Grenzüberschreitung bestehender Anbau
Hallo liebe PIAs,
bei einem alten Wohnhaus mit angrenzendem Werkstatt-/Stallgebäude geht ein kleiner erdgeschossiger Anbau 31 cm über die Grundstüdstückgrenze hinaus.
Das Grundstück wurde in den 50er Jahren völlig unmöglich geteilt, die Grenze verläuft entweder direkt am Gebäude oder mit unter 2,50 m (heute ja 3 m in Niedersachsen) Abstand. Der kleine Anbau war mal länger, unser Teil wurde als Wohnraum, der Rest als Kontor genutzt. Bei der Teilung musste die Wand verstärkt werden, da sie das dann im Kontor und nicht im Wohnraum gemacht haben, steht die Wand jetzt über.

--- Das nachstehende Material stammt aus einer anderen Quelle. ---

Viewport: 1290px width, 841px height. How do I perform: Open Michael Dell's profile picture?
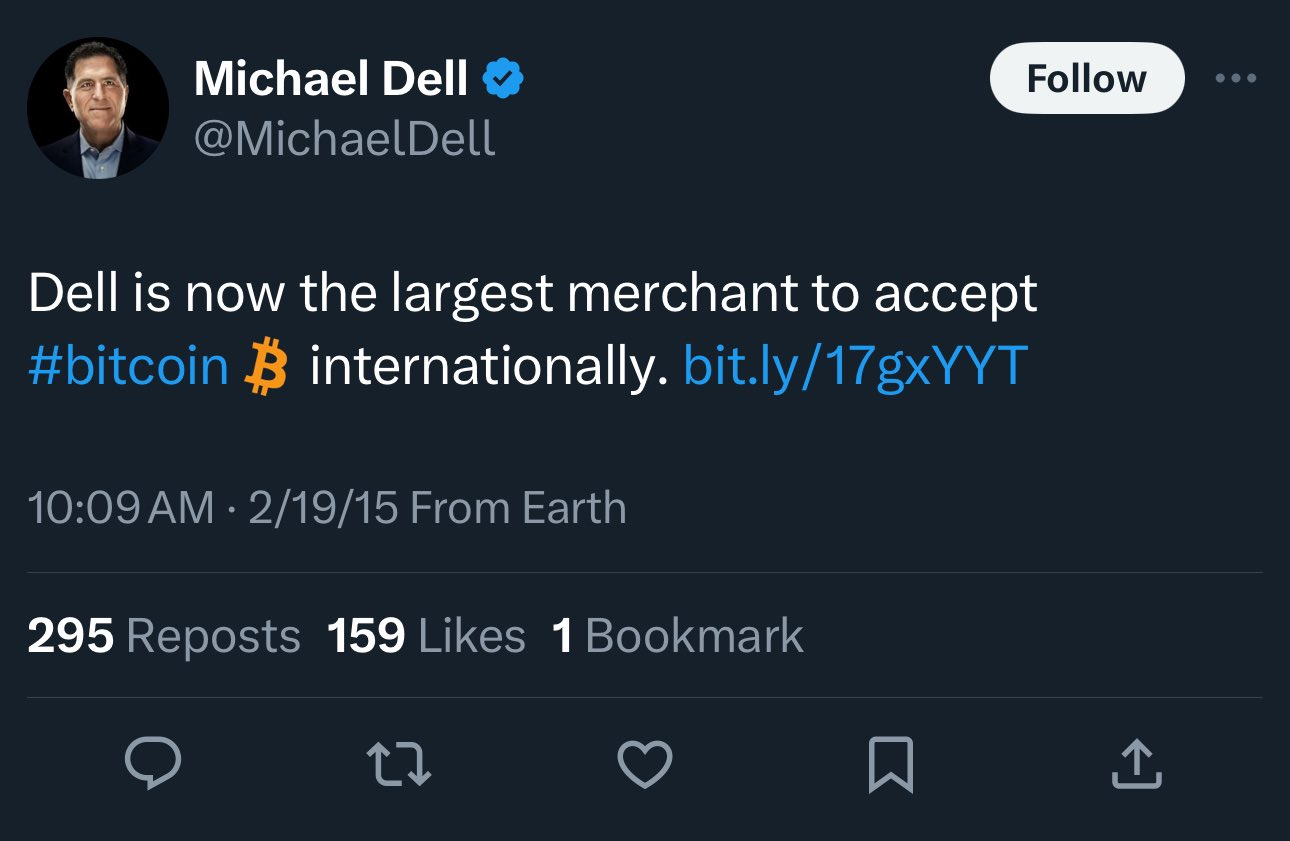coord(98,109)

Hat Jahrzehnte keinen gestört, aber wir bekommen deswegen jetzt für einen Umbau des Gebäudes keine Baugenehmigung. Wo die Grenze direkt am Haus läuft geht es mit einer Brandwand ohne Öffnungen, den Rest bekommen wir mit einer Baulasteintragung beim Nachbarn geregelt.
Von Seiten des Vermessungsamtes hieß es, es müsste für den Anbau dann die Grenze neu festgesetzt werden, so dass diese dann am tatsächlich vorhandenen Gebäude läuft. Die knapp 1,5 m² müssten dann halt vom Nachbarn abgekauft werden.
Leider sind die Nachbarn nicht ganz einfach. Sieht Jemand noch eine andere Lösung?
Bitte Mail direkt an mich. Mich erreichen trotz Haken in allen Bereichen immer noch nicht alle Einträge...
Viele Grüße
Andrea


Liebe Andrea,
ich vermute, dass tatsächlich der bisher vorgeschlagene Weg der mögliche ist. Abweichungsantrag habt ihr wahrscheinlich schon versucht.